After that experience, he wanted a break from five years of continuous training in the German squad and chose Cambridge as the place to return to study. He had completed his undergraduate work at Dortmund where the major part of the German men's squad is based. Forster is one of a new generation of world-class athletes who spend their twenties in the sport and fit a continuing education into the Olympic cycle.

In most of the western nations that dominate international rowing, there is now a generous level of funding and the ancient universities are happy to take some of it as fees for postgraduate work. Forster is typical of the wandering scholars as he is funded by the German academic exchange service because of his academic achievements there.

The beneficial by-product is that modern Boat Race crews can have the pick of the World Championship elite and splice in home-grown undergraduates and produce superb boats which, if they did not break up after the Boat Race, would be seriously competitive at the top level.

Once again, the 1998 Oxford crew, which looks superb but is nevertheless the weaker of the two, is spoken of as one "which would win in a normal year", but no normal year ever comes as the standard rises in each succeeding season.
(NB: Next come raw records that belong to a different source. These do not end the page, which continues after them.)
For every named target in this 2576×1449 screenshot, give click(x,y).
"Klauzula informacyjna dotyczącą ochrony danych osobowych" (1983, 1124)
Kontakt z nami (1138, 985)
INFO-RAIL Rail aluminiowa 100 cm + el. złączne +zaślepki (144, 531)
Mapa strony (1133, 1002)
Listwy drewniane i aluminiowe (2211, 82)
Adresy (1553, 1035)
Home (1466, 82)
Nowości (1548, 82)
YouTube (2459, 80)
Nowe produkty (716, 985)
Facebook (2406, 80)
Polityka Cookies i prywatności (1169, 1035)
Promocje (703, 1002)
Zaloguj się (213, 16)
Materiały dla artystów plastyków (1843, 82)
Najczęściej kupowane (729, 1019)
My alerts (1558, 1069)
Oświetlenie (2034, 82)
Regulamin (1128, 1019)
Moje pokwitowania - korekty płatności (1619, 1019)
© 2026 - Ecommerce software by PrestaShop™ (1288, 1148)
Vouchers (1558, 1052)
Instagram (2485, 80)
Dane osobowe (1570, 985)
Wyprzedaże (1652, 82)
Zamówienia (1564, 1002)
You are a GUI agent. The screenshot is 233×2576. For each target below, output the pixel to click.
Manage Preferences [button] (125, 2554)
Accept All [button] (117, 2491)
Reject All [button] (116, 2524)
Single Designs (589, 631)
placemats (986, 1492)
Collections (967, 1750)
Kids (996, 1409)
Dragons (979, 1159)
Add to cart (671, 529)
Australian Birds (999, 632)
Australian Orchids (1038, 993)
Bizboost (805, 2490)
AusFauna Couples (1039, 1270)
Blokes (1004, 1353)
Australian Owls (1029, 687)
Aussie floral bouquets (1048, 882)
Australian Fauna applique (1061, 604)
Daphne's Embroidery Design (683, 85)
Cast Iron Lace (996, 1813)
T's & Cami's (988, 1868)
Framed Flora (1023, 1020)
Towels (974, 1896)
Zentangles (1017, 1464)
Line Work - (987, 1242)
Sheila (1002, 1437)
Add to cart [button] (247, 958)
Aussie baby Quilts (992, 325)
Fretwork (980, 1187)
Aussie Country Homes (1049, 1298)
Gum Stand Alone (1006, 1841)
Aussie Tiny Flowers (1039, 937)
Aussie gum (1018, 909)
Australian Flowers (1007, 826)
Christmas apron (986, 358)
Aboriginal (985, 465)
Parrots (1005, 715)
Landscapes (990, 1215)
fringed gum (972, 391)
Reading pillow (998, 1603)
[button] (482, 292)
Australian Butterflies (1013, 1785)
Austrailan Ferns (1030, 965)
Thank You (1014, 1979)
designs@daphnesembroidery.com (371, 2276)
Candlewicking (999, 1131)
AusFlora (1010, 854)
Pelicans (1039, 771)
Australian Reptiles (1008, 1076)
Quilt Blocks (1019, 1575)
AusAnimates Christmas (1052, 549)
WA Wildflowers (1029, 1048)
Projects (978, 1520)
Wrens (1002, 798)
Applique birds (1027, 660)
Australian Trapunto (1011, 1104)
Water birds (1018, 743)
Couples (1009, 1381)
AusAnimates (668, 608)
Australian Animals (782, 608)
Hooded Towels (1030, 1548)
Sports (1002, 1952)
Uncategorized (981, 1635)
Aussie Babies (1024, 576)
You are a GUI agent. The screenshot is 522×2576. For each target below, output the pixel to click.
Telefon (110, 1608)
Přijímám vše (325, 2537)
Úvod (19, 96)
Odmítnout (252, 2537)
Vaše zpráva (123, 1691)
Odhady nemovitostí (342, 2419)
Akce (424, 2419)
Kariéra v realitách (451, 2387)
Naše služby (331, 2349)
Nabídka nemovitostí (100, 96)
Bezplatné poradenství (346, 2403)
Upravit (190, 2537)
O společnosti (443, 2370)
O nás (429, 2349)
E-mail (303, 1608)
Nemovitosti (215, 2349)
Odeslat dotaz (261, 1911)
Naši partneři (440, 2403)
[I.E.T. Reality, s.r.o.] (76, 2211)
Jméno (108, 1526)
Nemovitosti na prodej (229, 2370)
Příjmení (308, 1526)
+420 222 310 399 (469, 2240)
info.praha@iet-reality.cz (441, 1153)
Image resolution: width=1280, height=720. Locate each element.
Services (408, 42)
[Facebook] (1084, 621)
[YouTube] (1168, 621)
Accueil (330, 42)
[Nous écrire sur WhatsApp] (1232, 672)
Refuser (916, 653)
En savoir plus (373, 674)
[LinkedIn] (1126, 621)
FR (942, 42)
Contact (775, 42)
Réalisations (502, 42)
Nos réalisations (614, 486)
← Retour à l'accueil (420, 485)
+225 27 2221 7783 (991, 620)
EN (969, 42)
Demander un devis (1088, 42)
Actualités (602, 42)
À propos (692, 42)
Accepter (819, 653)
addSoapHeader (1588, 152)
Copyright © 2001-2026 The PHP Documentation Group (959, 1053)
Forster, however, will not stay with the Cambridge crew this summer as he is to return in June, with Weber, to join the Olympic squad for Sydney 2000.

At Cambridge, Forster finds the work expected of the rowing squad very similar to Germany's training but is full of admiration for the concentration on style, or "technik" as he calls it. The coaches, especially Harry Mahon, the New Zealander who has guided Cambridge since they started winning in 1993, have been working to control Forster's natural aggression on the catch at the start of the stroke. He is sensitive on the issue and sees no difference between the type of stroke the German team has espoused and the Light Blue style.

However, as the strongest man in the crew, positioned in the No 7 seat immediately behind his compatriot Weber, he is in the most important place to influence the rhythm of the boat. Whatever happens, this Cambridge crew owes much to the 6ft 6in champion. Mahon said: "He may be the strongest man in the boat, but he sits in the seven seat so he's obviously able to row fairly smoothly and efficiently."

He puts himself across as well verbally as with his oar and served from 1995 to 1997 as the athletes' spokesman for the German rowing team. "I attended all the training and coaching meetings and spoke on all general matters like the fitting-in of military duties and the training camps. I did not have a vote but was still able to get my way on most things, so it did not matter." Tomorrow he has a "vote" and it is unlikely that he will miss the chance to get his way.